DESCRIPTION OF THE TASK: Go line by line through the records below. Copy whichever lines contain the string "value".

────────

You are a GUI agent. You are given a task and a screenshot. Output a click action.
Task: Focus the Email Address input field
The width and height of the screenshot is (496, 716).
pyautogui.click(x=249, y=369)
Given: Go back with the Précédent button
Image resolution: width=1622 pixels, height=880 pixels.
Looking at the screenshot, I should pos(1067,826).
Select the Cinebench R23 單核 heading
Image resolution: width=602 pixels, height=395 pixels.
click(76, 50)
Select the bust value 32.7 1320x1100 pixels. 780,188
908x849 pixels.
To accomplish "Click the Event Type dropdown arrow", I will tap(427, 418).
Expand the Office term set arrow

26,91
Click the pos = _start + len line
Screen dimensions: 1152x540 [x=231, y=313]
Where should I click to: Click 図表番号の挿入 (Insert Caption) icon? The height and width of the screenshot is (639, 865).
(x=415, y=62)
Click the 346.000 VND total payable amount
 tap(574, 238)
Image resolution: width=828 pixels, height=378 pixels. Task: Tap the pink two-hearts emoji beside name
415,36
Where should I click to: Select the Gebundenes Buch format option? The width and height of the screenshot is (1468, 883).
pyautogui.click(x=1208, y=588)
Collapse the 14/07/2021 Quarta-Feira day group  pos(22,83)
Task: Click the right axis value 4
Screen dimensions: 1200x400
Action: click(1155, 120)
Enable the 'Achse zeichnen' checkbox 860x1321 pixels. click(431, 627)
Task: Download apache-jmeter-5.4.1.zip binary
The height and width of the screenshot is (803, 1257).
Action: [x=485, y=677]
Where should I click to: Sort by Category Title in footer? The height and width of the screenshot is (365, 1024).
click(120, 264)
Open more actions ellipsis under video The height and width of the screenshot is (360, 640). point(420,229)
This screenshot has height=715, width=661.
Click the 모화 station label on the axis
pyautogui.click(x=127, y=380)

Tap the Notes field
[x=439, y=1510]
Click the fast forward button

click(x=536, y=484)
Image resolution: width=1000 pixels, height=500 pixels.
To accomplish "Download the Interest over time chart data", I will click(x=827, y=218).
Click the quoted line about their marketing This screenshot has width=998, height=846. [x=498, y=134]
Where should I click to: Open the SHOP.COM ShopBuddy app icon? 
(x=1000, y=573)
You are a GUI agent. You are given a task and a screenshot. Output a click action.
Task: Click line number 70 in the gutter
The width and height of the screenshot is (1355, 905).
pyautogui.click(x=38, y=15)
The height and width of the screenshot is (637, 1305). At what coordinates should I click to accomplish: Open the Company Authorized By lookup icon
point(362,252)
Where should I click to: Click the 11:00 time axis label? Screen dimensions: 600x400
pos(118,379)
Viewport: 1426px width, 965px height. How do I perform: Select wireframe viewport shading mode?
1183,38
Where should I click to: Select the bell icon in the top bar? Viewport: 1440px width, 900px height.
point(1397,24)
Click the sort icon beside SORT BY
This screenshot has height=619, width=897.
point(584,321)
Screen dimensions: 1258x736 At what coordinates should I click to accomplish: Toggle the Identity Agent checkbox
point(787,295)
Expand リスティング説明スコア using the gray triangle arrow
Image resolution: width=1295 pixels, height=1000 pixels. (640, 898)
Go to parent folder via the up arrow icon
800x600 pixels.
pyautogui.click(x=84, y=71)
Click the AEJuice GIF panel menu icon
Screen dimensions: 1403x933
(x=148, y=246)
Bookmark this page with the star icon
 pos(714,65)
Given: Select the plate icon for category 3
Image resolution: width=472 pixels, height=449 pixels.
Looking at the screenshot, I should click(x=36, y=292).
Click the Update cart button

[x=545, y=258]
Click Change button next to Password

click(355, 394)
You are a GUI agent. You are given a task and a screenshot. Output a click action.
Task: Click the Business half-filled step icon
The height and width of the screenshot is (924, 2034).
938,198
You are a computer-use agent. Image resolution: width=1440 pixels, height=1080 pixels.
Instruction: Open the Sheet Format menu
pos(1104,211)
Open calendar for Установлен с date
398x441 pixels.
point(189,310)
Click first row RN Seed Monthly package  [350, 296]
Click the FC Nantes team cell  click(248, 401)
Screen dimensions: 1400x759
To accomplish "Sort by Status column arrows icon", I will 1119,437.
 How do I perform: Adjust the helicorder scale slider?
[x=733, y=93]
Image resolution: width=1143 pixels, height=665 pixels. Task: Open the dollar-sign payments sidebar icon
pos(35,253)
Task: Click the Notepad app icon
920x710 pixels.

────────

SOLUTION FOR THIS EXERCISE:
Select the bust value 32.7 1320x1100 pixels. 780,188
Task: Click the right axis value 4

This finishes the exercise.